Вслед за этой самозащитой и воздавая должное морали как душе басни, он, однако, должен признаться, что часто вынужден предпочесть душе тело и обойтись вовсе без всякой души там, где она не может уместиться так, чтобы не нарушить грациозности, или там, где она противоречила форме, говоря проще, там, где она была просто не нужна. Он признает, что это есть грех против правил древних. «Во времена Эзопа басня рассказывала просто, мораль была отделена и всегда находилась в конце. Федр пришел и не подчинился этому порядку. Он украсил рассказ и перенес кое-где мораль с конца в начало».

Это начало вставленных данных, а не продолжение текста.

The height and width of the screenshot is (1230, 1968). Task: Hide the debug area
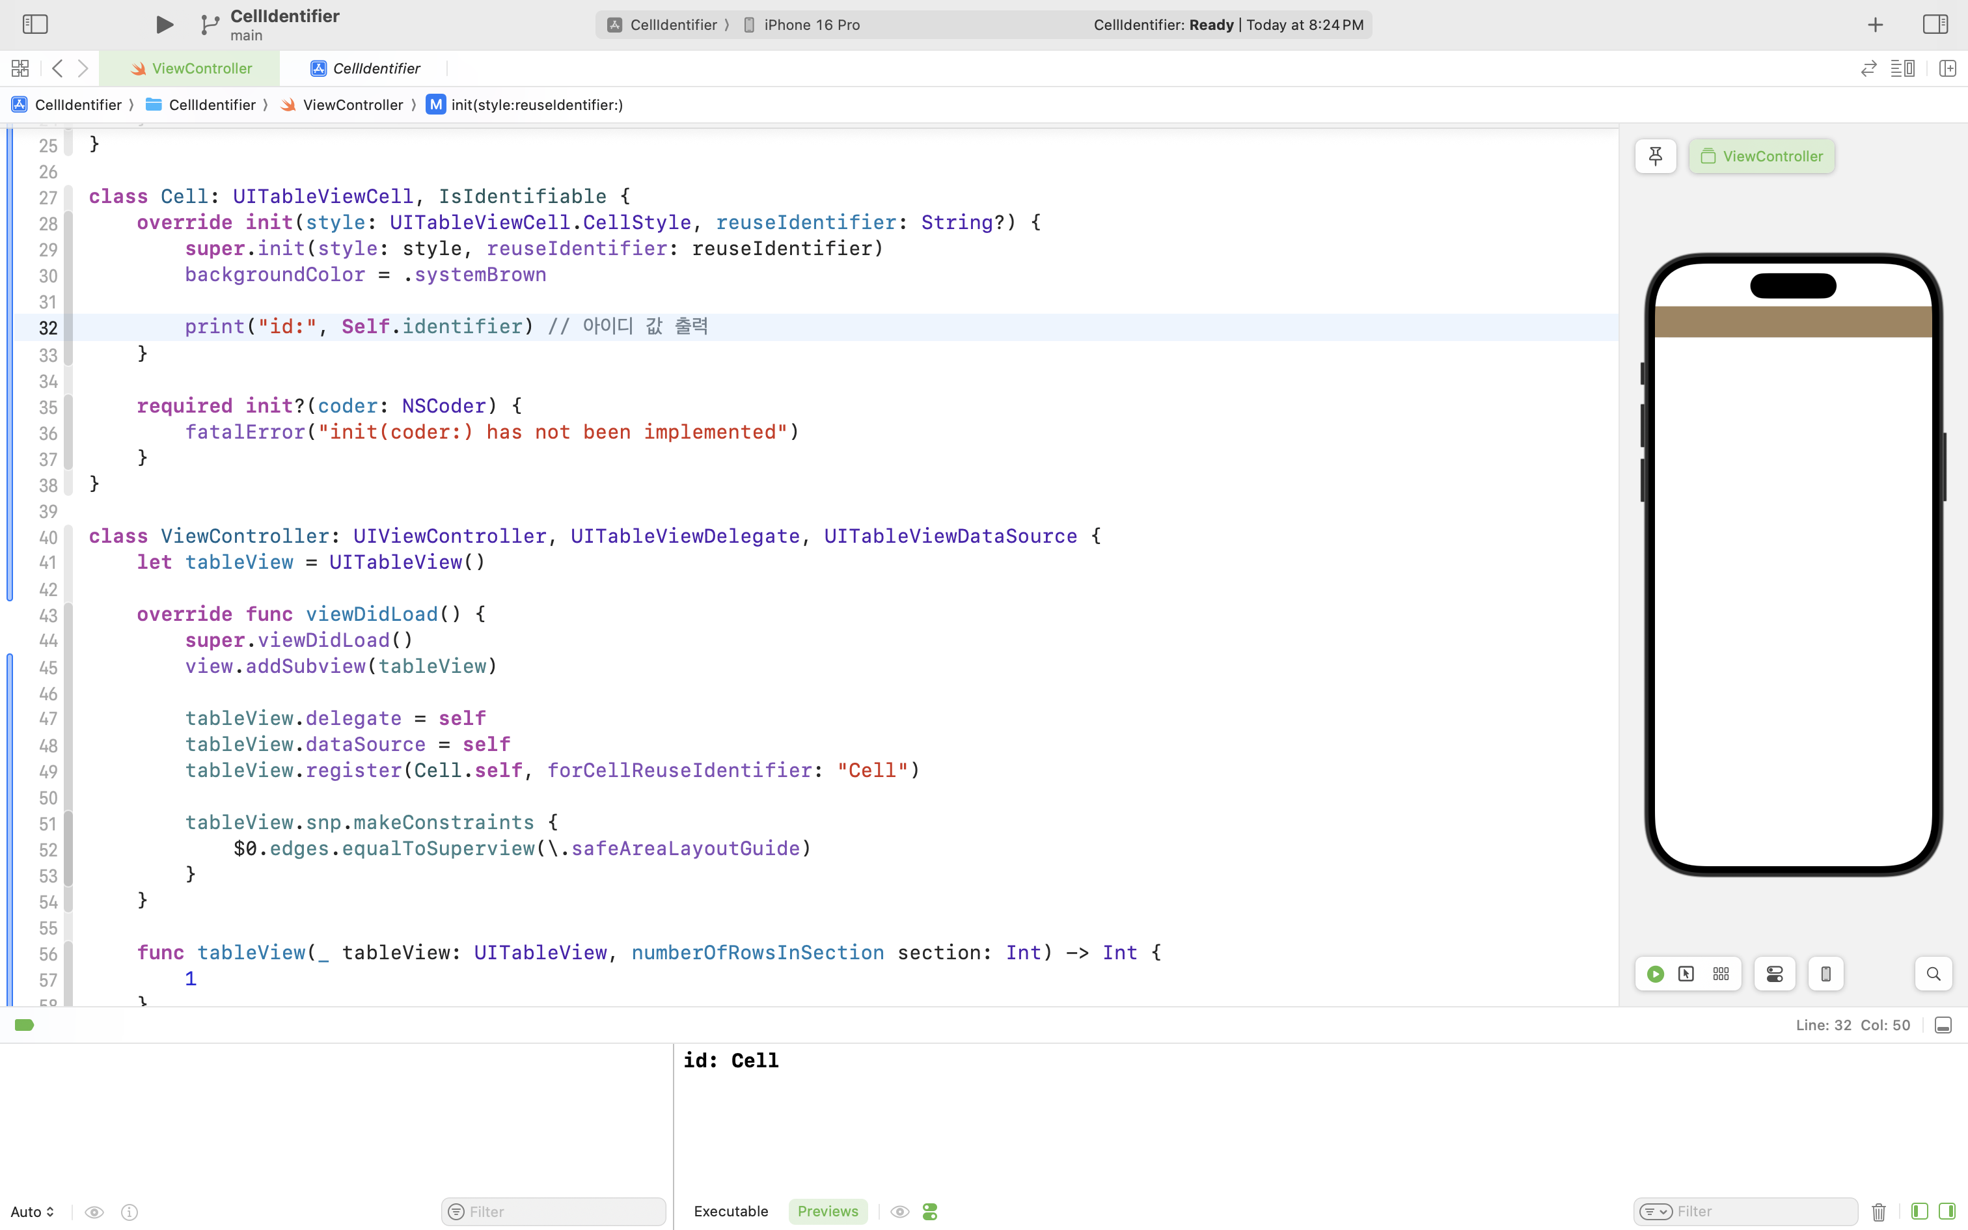coord(1943,1025)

Лафонтен вынужден был пойти еще дальше и оставить ее только там, где он мог найти для нее место. Он ссылается на Горация, который советует писателю не противиться неспособности своего духа или своего предмета. Поэтому он видит себя вынужденным оставлять то, из чего он не может извлечь пользы, иначе говоря мораль.

Значит ли это, что действительно мораль была отнесена к прозе и не нашла себе никакого места в поэтической басне? Убедимся сперва в том, что поэтический рассказ действительно не завысит от морали в своем логическом течении и структуре, и тогда мы, может быть, сумеем найти то значение, которое имеет мораль, которую мы все же часто встречаем и в поэтической басне. Мы уже говорили о морали в басне «Волк и Ягненок», и здесь не лишне было бы напомнить мнение Наполеона, что «она грешит в своем принципе и в нравоучении Несправедливо, que la raison du plus forte fut toujours la meilleuse[31], и если так случается на самом деле, то это зло злоупотребление, достойное порицания. Волк должен был бы подавиться, пожирая ягненка» (60, с. 41).

Как ясно и грубо здесь выражена та мысль, что если бы рассказ басни должен был бы действительно подчиняться моральному правилу, он бы никогда не следовал своим собственным законам и, конечно, волк всегда в басне, пожирая ягненка, подавился бы.

Однако если мы рассмотрим поэтическую басню с точки зрения тех целей, которые она себе ставит, мы увидим, что это добавление к басне было бы полным уничтожением всякого поэтического смысла. Рассказ, видимо, имеет свои собственные законы, которыми он направляется, не считаясь с законами морали. Измайлов заканчивал басню «Стрекоза и Муравей» следующими стихами: «Но это только в поучение ей муравей сказал, а сам на прокормление из жалости ей хлеба дал». Измайлов был, видимо, добрый человек, который дал стрекозе хлеба и заставил муравья поступить согласно правилам морали. Однако он был весьма посредственный баснописец, который не понимал тех требований, которые предъявлялись ему сюжетом его рассказа. Он не видел, что сюжет и мораль расходятся здесь совершенно и что который-нибудь из двух должен остаться неудовлетворенным. Измайлов выбрал для этой участи сюжет. То же самое видим мы на примере знаменитой басни Хемницера «Метафизик». Мы все знаем ту нехитрую мораль, которую автор выводил из насмешки над глупым философом, попавшим в яму. Однако уже Одоевский понимал эту басню совершенно иначе. «Хемницер, несмотря на свой талант, был в этой басне рабским отголоском нахальной философии своего времени В этой басне лицо, заслуживающее уважение, есть именно Метафизик, который не видал ямы под своими ногами и, сидя в ней по горло, забывая о себе, спрашивает о снаряде для спасения погибающих и о том, что такое время» (81, с. 4142).